ACTIVITY: All of the entries below should be copied exactly as they appear.

·····

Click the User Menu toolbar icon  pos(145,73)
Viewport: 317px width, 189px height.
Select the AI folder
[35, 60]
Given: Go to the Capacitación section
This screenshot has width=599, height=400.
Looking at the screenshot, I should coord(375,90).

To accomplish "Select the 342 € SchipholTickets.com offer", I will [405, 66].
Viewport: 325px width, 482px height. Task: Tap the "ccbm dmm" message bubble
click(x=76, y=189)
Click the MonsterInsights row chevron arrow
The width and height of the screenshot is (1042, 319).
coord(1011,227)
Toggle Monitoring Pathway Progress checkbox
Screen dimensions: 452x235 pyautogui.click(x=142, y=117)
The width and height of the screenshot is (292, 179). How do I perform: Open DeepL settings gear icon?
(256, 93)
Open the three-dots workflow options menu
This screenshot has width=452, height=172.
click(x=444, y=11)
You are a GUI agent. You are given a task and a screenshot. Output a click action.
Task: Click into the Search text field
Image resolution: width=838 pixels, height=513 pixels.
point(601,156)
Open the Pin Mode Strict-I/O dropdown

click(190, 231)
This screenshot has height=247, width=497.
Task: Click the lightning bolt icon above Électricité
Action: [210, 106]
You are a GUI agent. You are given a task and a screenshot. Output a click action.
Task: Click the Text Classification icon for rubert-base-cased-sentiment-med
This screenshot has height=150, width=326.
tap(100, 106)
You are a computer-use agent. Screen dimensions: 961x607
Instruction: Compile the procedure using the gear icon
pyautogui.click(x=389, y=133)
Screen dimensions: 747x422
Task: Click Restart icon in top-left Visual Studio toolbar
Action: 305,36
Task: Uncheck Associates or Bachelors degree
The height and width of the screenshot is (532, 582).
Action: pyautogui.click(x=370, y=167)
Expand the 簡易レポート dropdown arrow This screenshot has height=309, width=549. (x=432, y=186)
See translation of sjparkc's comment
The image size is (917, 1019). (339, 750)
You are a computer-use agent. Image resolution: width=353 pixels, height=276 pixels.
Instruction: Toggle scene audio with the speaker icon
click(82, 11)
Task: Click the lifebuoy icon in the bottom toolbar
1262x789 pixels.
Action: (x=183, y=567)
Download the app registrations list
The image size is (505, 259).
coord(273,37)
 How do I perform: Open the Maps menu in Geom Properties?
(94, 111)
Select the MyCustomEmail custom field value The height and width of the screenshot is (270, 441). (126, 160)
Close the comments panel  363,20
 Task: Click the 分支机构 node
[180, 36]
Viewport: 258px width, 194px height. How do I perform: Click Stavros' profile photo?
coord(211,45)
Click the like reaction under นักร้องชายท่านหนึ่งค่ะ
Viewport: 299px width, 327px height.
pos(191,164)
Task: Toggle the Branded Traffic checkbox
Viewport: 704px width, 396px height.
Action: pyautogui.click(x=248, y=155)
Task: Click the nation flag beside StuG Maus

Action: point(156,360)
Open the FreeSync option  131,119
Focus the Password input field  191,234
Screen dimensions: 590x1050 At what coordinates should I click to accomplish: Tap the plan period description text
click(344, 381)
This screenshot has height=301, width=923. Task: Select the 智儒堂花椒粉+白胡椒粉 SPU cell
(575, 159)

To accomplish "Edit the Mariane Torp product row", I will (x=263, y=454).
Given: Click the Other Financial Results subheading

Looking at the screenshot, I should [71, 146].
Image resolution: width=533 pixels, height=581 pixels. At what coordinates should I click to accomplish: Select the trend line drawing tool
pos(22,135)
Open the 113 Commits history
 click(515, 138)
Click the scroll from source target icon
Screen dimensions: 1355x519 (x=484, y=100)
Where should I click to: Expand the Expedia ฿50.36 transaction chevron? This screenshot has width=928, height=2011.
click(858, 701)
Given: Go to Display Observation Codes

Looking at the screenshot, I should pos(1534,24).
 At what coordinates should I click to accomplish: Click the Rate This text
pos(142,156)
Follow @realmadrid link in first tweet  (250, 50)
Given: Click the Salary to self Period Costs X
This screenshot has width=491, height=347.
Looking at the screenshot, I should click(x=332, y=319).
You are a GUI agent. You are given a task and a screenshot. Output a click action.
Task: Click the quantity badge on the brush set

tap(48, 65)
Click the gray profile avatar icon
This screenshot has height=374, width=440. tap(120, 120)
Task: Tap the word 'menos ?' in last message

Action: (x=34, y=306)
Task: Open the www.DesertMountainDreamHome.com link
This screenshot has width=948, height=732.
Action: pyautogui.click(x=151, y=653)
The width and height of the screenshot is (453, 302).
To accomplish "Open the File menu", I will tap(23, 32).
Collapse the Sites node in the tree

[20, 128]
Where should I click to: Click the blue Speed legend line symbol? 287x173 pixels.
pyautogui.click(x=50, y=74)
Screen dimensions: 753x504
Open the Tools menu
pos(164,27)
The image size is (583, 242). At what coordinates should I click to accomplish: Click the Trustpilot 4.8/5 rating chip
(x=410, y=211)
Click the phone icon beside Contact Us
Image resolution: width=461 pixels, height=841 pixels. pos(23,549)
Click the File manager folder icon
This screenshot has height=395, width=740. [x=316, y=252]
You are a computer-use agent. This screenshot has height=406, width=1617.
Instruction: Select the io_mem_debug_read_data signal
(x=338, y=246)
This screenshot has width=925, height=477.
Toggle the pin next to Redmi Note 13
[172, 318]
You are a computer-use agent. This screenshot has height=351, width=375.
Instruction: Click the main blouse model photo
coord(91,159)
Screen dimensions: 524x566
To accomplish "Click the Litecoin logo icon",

·····

EXERCISE RESPONSE:
Click the User Menu toolbar icon  pos(145,73)
Viewport: 317px width, 189px height.
Select the AI folder
[35, 60]
Given: Go to the Capacitación section
This screenshot has width=599, height=400.
Looking at the screenshot, I should coord(375,90).

To accomplish "Select the 342 € SchipholTickets.com offer", I will [405, 66].
Viewport: 325px width, 482px height. Task: Tap the "ccbm dmm" message bubble
click(x=76, y=189)
Click the MonsterInsights row chevron arrow
The width and height of the screenshot is (1042, 319).
coord(1011,227)
Toggle Monitoring Pathway Progress checkbox
Screen dimensions: 452x235 pyautogui.click(x=142, y=117)
The width and height of the screenshot is (292, 179). How do I perform: Open DeepL settings gear icon?
(256, 93)
Open the three-dots workflow options menu
This screenshot has width=452, height=172.
click(x=444, y=11)
You are a GUI agent. You are given a task and a screenshot. Output a click action.
Task: Click into the Search text field
Image resolution: width=838 pixels, height=513 pixels.
point(601,156)
Open the Pin Mode Strict-I/O dropdown

click(190, 231)
This screenshot has height=247, width=497.
Task: Click the lightning bolt icon above Électricité
Action: [210, 106]
You are a GUI agent. You are given a task and a screenshot. Output a click action.
Task: Click the Text Classification icon for rubert-base-cased-sentiment-med
This screenshot has height=150, width=326.
tap(100, 106)
You are a computer-use agent. Screen dimensions: 961x607
Instruction: Compile the procedure using the gear icon
pyautogui.click(x=389, y=133)
Screen dimensions: 747x422
Task: Click Restart icon in top-left Visual Studio toolbar
Action: 305,36
Task: Uncheck Associates or Bachelors degree
The height and width of the screenshot is (532, 582).
Action: pyautogui.click(x=370, y=167)
Expand the 簡易レポート dropdown arrow This screenshot has height=309, width=549. (x=432, y=186)
See translation of sjparkc's comment
The image size is (917, 1019). (339, 750)
You are a computer-use agent. Image resolution: width=353 pixels, height=276 pixels.
Instruction: Toggle scene audio with the speaker icon
click(82, 11)
Task: Click the lifebuoy icon in the bottom toolbar
1262x789 pixels.
Action: (x=183, y=567)
Download the app registrations list
The image size is (505, 259).
coord(273,37)
 How do I perform: Open the Maps menu in Geom Properties?
(94, 111)
Select the MyCustomEmail custom field value The height and width of the screenshot is (270, 441). (126, 160)
Close the comments panel  363,20
 Task: Click the 分支机构 node
[180, 36]
Viewport: 258px width, 194px height. How do I perform: Click Stavros' profile photo?
coord(211,45)
Click the like reaction under นักร้องชายท่านหนึ่งค่ะ
Viewport: 299px width, 327px height.
pos(191,164)
Task: Toggle the Branded Traffic checkbox
Viewport: 704px width, 396px height.
Action: pyautogui.click(x=248, y=155)
Task: Click the nation flag beside StuG Maus

Action: point(156,360)
Open the FreeSync option  131,119
Focus the Password input field  191,234
Screen dimensions: 590x1050 At what coordinates should I click to accomplish: Tap the plan period description text
click(344, 381)
This screenshot has height=301, width=923. Task: Select the 智儒堂花椒粉+白胡椒粉 SPU cell
(575, 159)

To accomplish "Edit the Mariane Torp product row", I will (x=263, y=454).
Given: Click the Other Financial Results subheading

Looking at the screenshot, I should [71, 146].
Image resolution: width=533 pixels, height=581 pixels. At what coordinates should I click to accomplish: Select the trend line drawing tool
pos(22,135)
Open the 113 Commits history
 click(515, 138)
Click the scroll from source target icon
Screen dimensions: 1355x519 (x=484, y=100)
Where should I click to: Expand the Expedia ฿50.36 transaction chevron? This screenshot has width=928, height=2011.
click(858, 701)
Given: Go to Display Observation Codes

Looking at the screenshot, I should pos(1534,24).
 At what coordinates should I click to accomplish: Click the Rate This text
pos(142,156)
Follow @realmadrid link in first tweet  (250, 50)
Given: Click the Salary to self Period Costs X
This screenshot has width=491, height=347.
Looking at the screenshot, I should click(x=332, y=319).
You are a GUI agent. You are given a task and a screenshot. Output a click action.
Task: Click the quantity badge on the brush set

tap(48, 65)
Click the gray profile avatar icon
This screenshot has height=374, width=440. tap(120, 120)
Task: Tap the word 'menos ?' in last message

Action: (x=34, y=306)
Task: Open the www.DesertMountainDreamHome.com link
This screenshot has width=948, height=732.
Action: pyautogui.click(x=151, y=653)
The width and height of the screenshot is (453, 302).
To accomplish "Open the File menu", I will tap(23, 32).
Collapse the Sites node in the tree

[20, 128]
Where should I click to: Click the blue Speed legend line symbol? 287x173 pixels.
pyautogui.click(x=50, y=74)
Screen dimensions: 753x504
Open the Tools menu
pos(164,27)
The image size is (583, 242). At what coordinates should I click to accomplish: Click the Trustpilot 4.8/5 rating chip
(x=410, y=211)
Click the phone icon beside Contact Us
Image resolution: width=461 pixels, height=841 pixels. pos(23,549)
Click the File manager folder icon
This screenshot has height=395, width=740. [x=316, y=252]
You are a computer-use agent. This screenshot has height=406, width=1617.
Instruction: Select the io_mem_debug_read_data signal
(x=338, y=246)
This screenshot has width=925, height=477.
Toggle the pin next to Redmi Note 13
[172, 318]
You are a computer-use agent. This screenshot has height=351, width=375.
Instruction: Click the main blouse model photo
coord(91,159)
Screen dimensions: 524x566
To accomplish "Click the Litecoin logo icon",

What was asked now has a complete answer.